By Sara Gómez Armas
Manila, June 10 (efe-epa).- A Filipino boy of about 12 years of age wiggles to music as he suggestively lowers his pants in a Twitter video, which lasts justs 10 seconds and ends just short of showing the boy naked.
In order to watch the full version, one has to follow the account, attributed to a certain Alfonso Santos, send a private message and pay 500 pesos ($10). In exchange, they promise much more #baget content, a hashtag under which an infinite amount of online material showing the sexual abuse of minors is easily found.
“Baget” is a Tagalog term roughly translated as “young boy,” as the Philippines establishes itself as a global hub of online child pornography, with content increasing threefold between 2014 and 2017, according to a study published in May by the nonprofit International Justice Mission (IJM).
The problem has been aggravated during an extended COVID-19 lockdown with victims being forced to spend more time confined with aggressors, and as some websites have crashed due to the massive traffic of viewers.
“Endemic poverty, proficiency in English, relatively inexpensive access to the internet and the availability of different remittance centers are the main reasons that have made the Philippines the main source of OSEC (online sexual exploitation of children),” Gideon Cauton, director of the IJM in the Philippines, told EFE.
The exhaustive study by the organization, the result of six years of research, shows that the number of Philippine IP addresses providing child pornography increased 250 percent within three years, going from 23,333 in 2014 to 81,723 in 2017.
Although the most common age group in child pornography is 12-15 years, around 9 percent of the cases discovered in the Philippines involved children younger than 3 years of age.
Around half the victims are under the age of 12 and the majority are girls, although in recent years there has been an increase in pornographic material featuring boys.
The consumers are usually adult men in developed countries – mainly Australia and the United States – but in 66 percent of the cases the intermediary or abuser is someone from the immediate environment of the child or a trusted individual, sometimes even the parents.
“It’s a crime committed at home – a hidden crime, very hard to track down,” Cauton said.
Often when one culprit is tracked down, more cases soon turn up in the same community, which is generally impoverished.

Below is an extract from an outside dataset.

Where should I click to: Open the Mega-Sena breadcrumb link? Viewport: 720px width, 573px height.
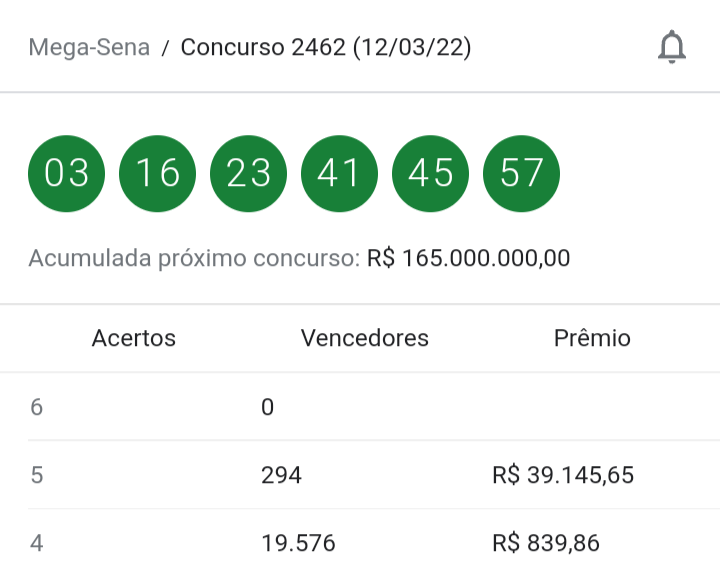[x=89, y=47]
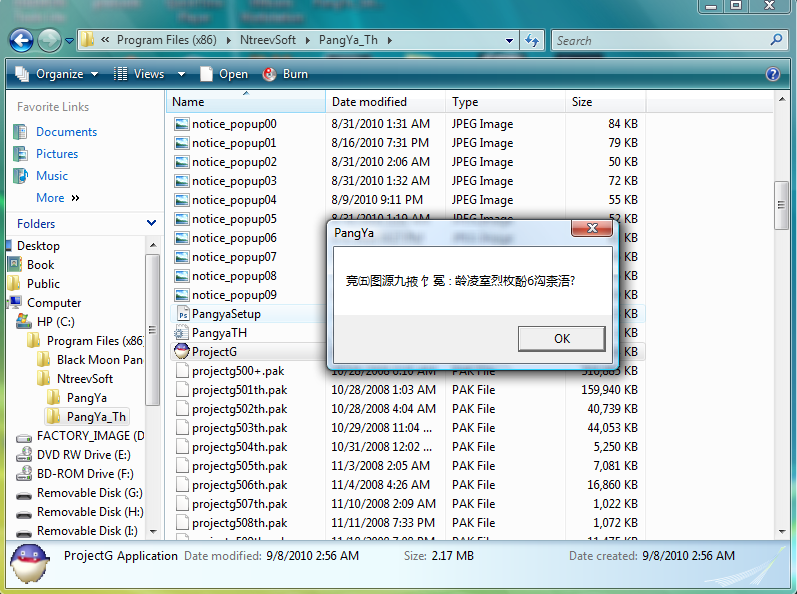
Task: Open the Organize dropdown menu
Action: tap(57, 74)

Although the study documents cases until 2017, authorities warn that the problem persists in the Philippines, where several rescue operations of minors exploited by their mothers have been carried out in recent months.
Thanks to an anonymous tip from a neighbor, a 28-year-old mother was arrested in Manila on May 27 for exploiting four of her seven children – two boys and two girls aged between 9-13 years – who were forced to perform live sexual acts in front of a camera in exchange for money.
A female neighbor was also detained over receiving foreign payments through a remittance center, where it is easy to keep the identities of the sender and receiver secret.
Last year the government established the Philippine Internet Crimes Against Children Center (PICACC) – a unique initiative in Southeast Asia – which involves the national police, armed forces, the National Bureau of Investigation and the departments of justice and social welfare, with the advice of the IJM.
The PICACC closely collaborates with law enforcement agencies pursuing these crimes in the United Kingdom and Australia, a crucial cooperation as 64 percent of online child exploitation cases in the Philippines are uncovered when these countries arrest someone in possession of child pornography of Philippine origin.
In one such case, on May 14 another mother was arrested in the city of Angeles over sexual webcam content of her two daughters aged 6 and 14, and her 11-year-old stepdaughter, thanks to information shared by Australian police, which found the material on the computer of a suspected sexual predator.
“Both women may face a maximum penalty of life imprisonment and a fine of 2 million to 5 million pesos ($40,000-$100,000),” Sheila Portento, a police colonel and the co-director of the PIACC, told EFE.
Although the Philippine authorities have become more aware of the problem and assigned more resources for such operations, Portento highlighted obstacles in finding live and streaming content, which do not leave much of a trace online.